> **WHAT IS BEING ASKED**: Your answer must consist of exactly the lines below, starting with the line with "Screen dimensions: 868x476" and going on through the line with "Copy SourceForge12 proxy address icon", and nothing else.

> **LISTED ENTRIES**:
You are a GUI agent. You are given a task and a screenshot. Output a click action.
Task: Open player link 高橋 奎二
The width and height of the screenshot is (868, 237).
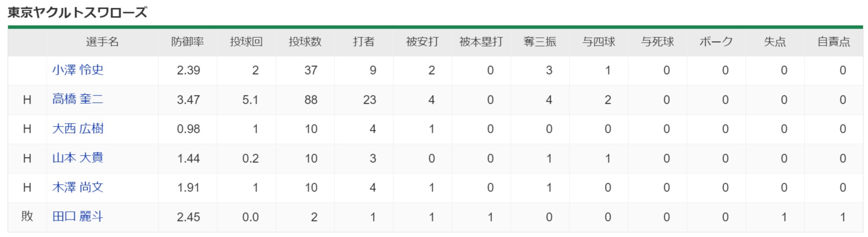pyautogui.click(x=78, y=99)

--

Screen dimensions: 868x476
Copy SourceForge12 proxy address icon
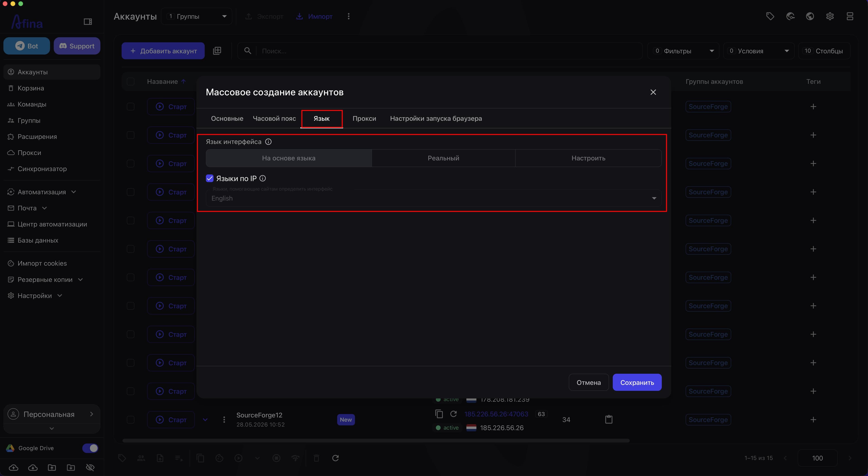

> **YOUR SOLUTION**:
Screen dimensions: 868x476
Copy SourceForge12 proxy address icon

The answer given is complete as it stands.